The game-meat industry, meanwhile, is still in its infancy in South Africa, as numbers have had to reach a stable level at carrying capacity, and also as the country’s meat safety laws have been adapted. More than 20% of the meat consumed in South Africa is game meat, according to Oberem. ‘This meat is not only tasty, but very healthy in terms of fat versus protein content, its high mineral levels and so on.’

A perhaps surprising aspect of the region’s game farming industry is its contribution to wildlife conservation – despite (or perhaps because of) its focus on hunting and meat production. ‘Over the past few decades of game ranching, game numbers in South Africa have increased from less than 500 000 to almost 20 million,’ says Oberem. ‘The area covered is almost 20 million ha, or 20% of South Africa’s agricultural land.’ Independent research by the Endangered Wildlife Trust (EWT) confirms this.

Ecotourism, live-game sales, game-meat production and hunting are the four main components of the wildlife ranching sector

In 2016, it completed a national study on the wildlife ranching sector of South Africa, and found an estimated 9 000 wildlife properties, covering an area approximately 2.2 times greater than South Africa’s state-protected area network. ‘The majority of such ranches have been converted from livestock farms after it became more economically viable to keep and use wildlife for commercial purposes,’ according to the EWT.

In a report, Andrew Taylor, EWT trade and ranching project manager, writes: ‘Our study reiterates earlier findings that wildlife ranching is a thriving industry in South Africa and that the sustainable use of our wildlife resources can contribute important conservation, economic and social benefits to the biodiversity economy when it is practised responsibly.’

Oberem points to the ‘huge impact’ on threatened species in particular. ‘There were fewer than 100 rhino in South Africa during the 1960s, and today we hold almost 20 000 or 90%, of which 35% are on private land, of all rhino in the world.

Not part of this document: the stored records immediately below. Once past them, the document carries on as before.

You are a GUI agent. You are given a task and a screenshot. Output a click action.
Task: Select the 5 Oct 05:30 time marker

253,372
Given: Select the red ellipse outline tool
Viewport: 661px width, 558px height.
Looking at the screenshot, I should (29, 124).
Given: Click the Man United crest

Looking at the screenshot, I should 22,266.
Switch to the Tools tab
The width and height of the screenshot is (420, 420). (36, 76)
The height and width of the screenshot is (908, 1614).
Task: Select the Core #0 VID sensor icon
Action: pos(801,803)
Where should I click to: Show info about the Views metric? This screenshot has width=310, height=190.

Similarly, game ranching has played significant roles in ensuring the survival of bontebok, Cape Mountain zebra, sable antelope, roan antelope – 90% of which are in private hands – and many other species, such as the geometric tortoise and the Waterberg copper butterfly. Those 20 million ha are now no longer an agricultural monoculture of crops or domestic stock, but show a far greater biodiversity than before.’

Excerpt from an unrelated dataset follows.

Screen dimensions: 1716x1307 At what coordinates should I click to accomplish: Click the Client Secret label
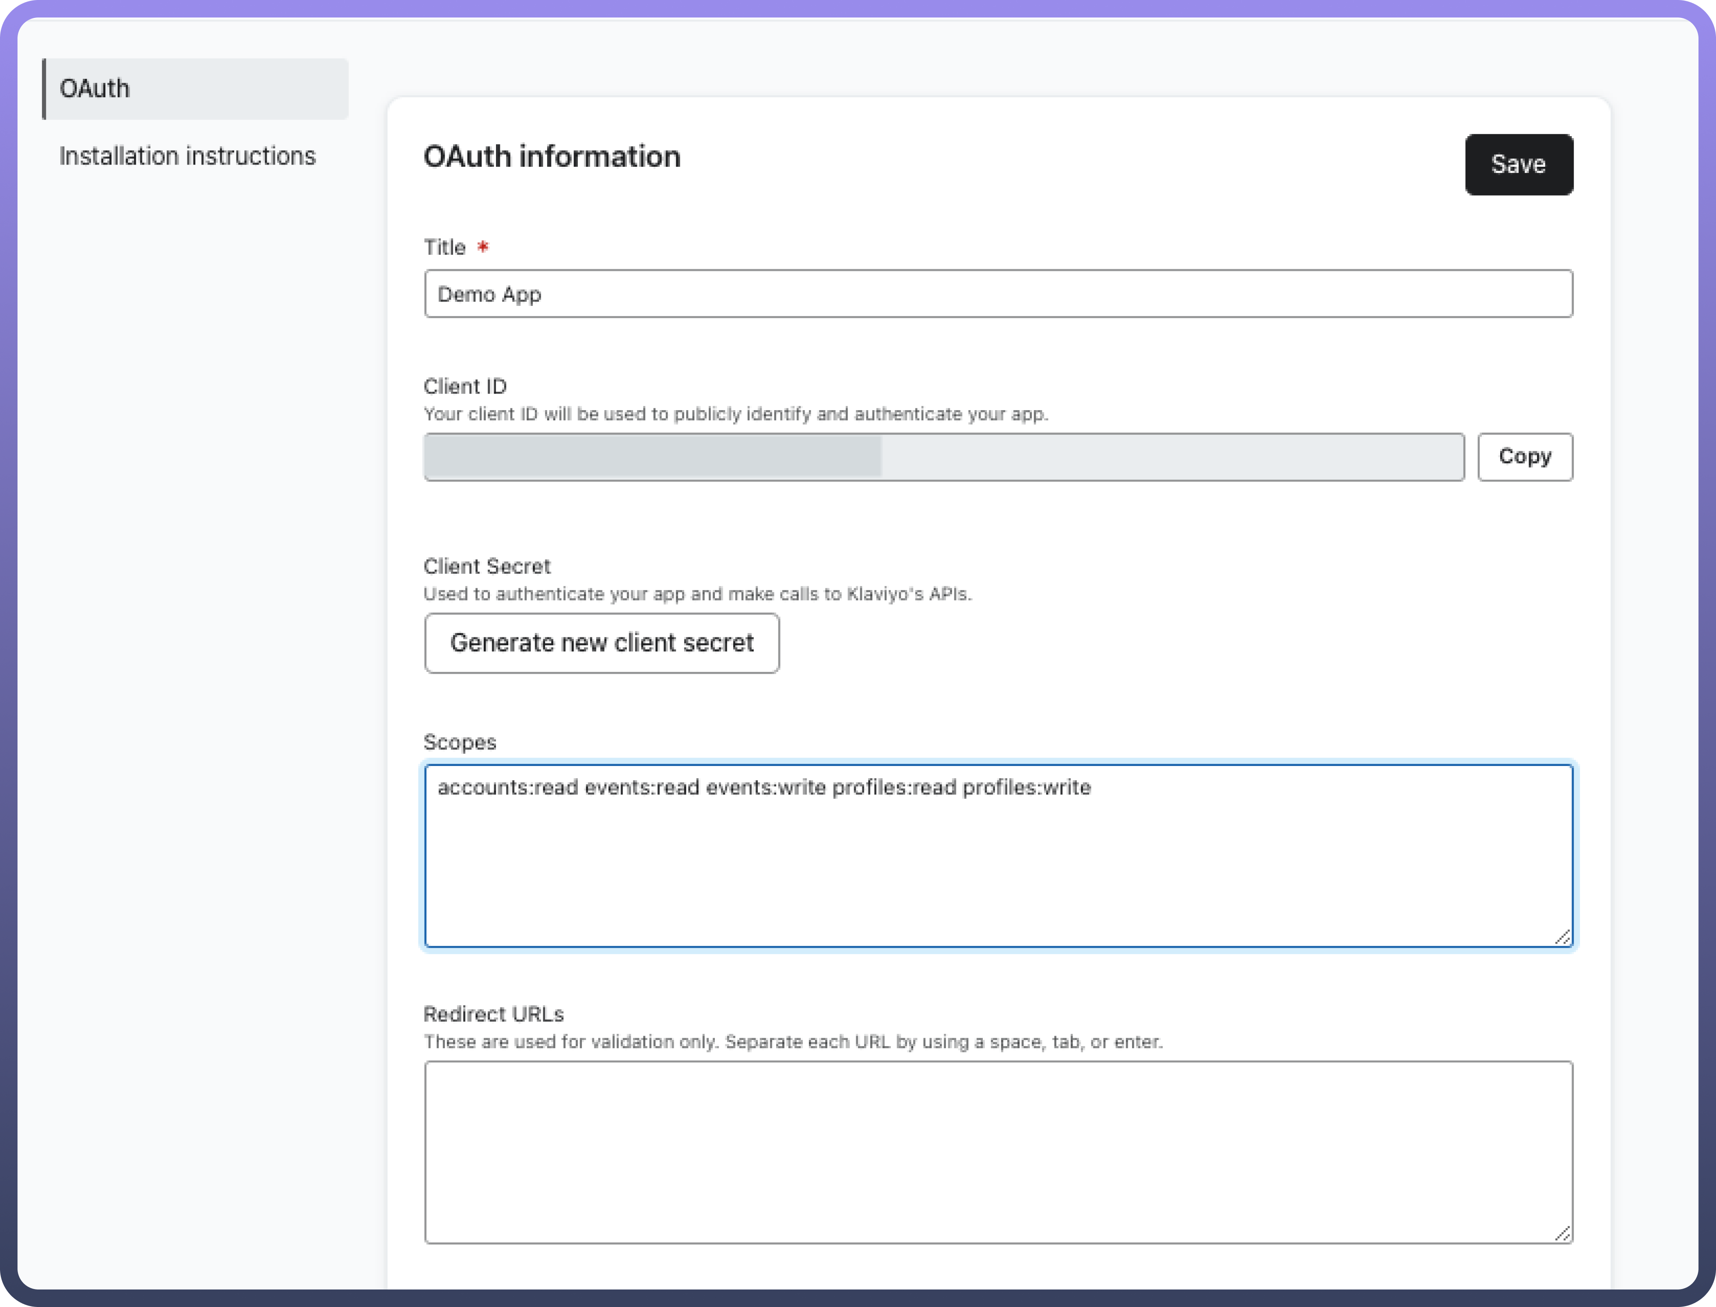[486, 566]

Koen sums up the situation quite simply. ‘We farm with South African products – not alien species,’ he says. ‘That’s the main thing. And because the game industry is so profitable, game ranchers invest back into their farms, whether by combating the encroachment of pests, or…’ (and here he pauses with a smile) ‘…or just because we look after our land better than cattle farmers tend to do with theirs.’